- [Assignment]:
As you print the data below, keep every line exactly as it is and leave the images behind.

+++

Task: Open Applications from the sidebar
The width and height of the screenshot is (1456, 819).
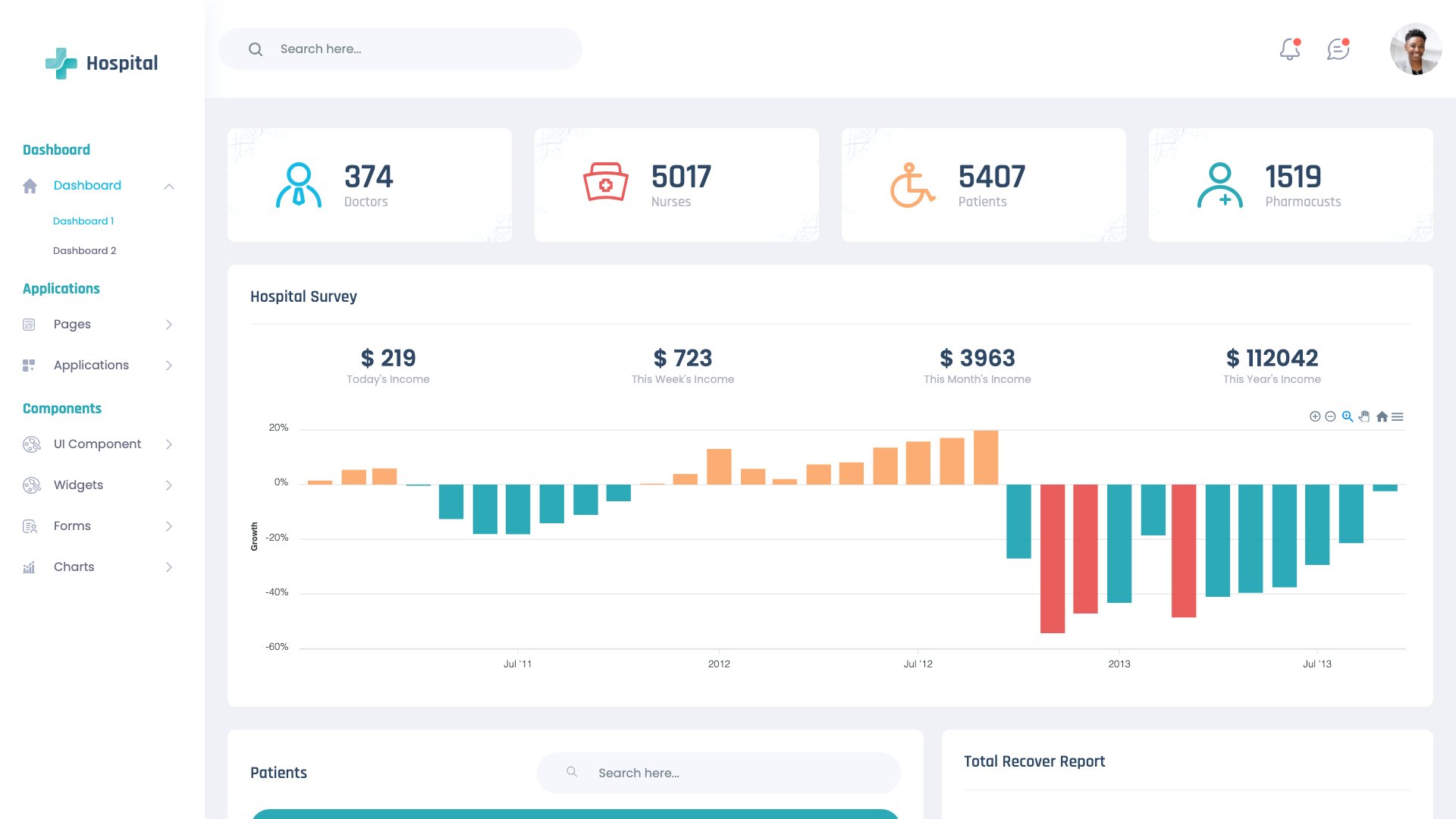Action: (90, 365)
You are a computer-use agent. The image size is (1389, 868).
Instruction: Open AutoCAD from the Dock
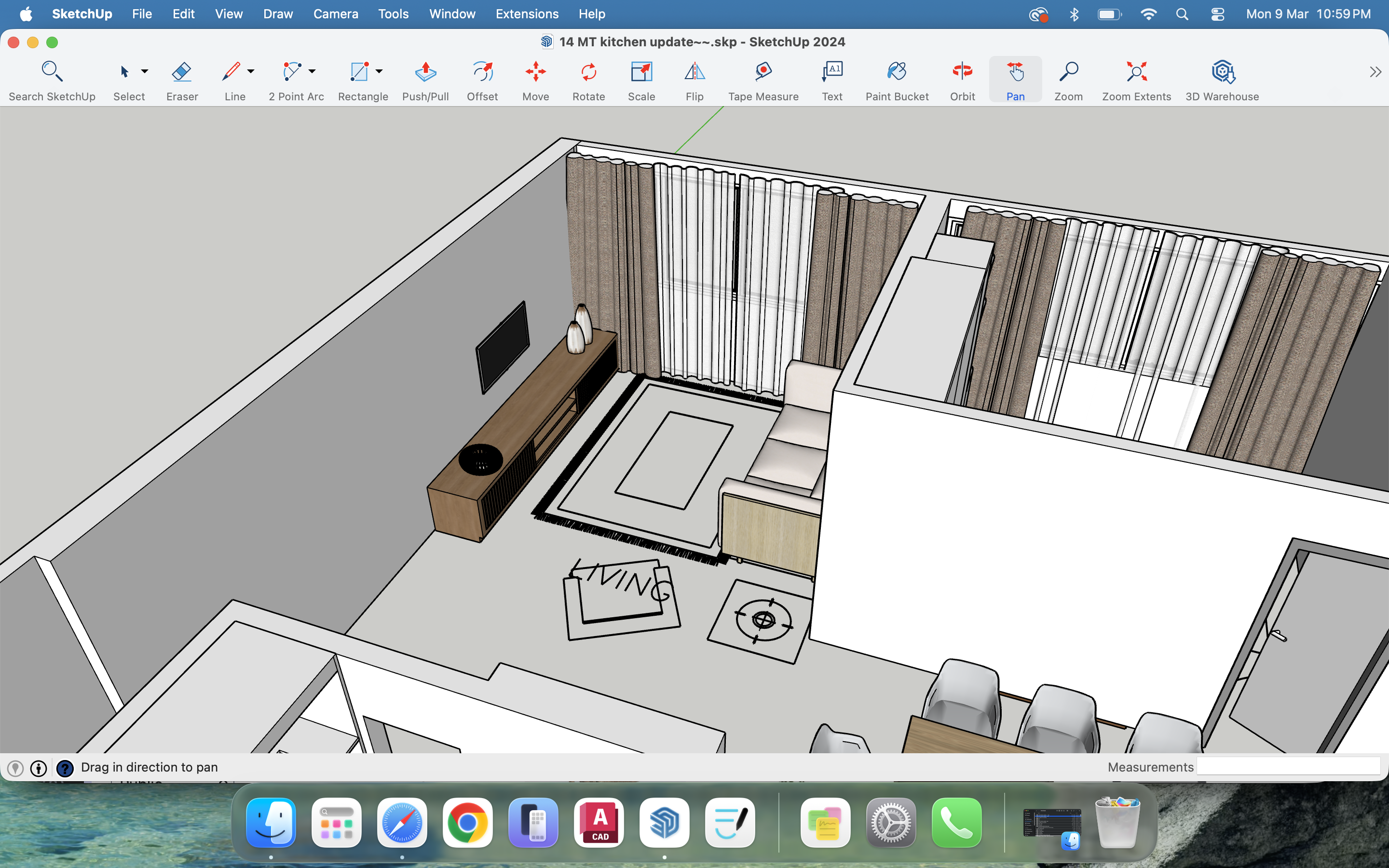pos(599,822)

+++

- [Answer section]:
Task: Open Applications from the sidebar
The width and height of the screenshot is (1456, 819).
Action: (90, 365)
You are a computer-use agent. The image size is (1389, 868).
Instruction: Open AutoCAD from the Dock
pos(599,822)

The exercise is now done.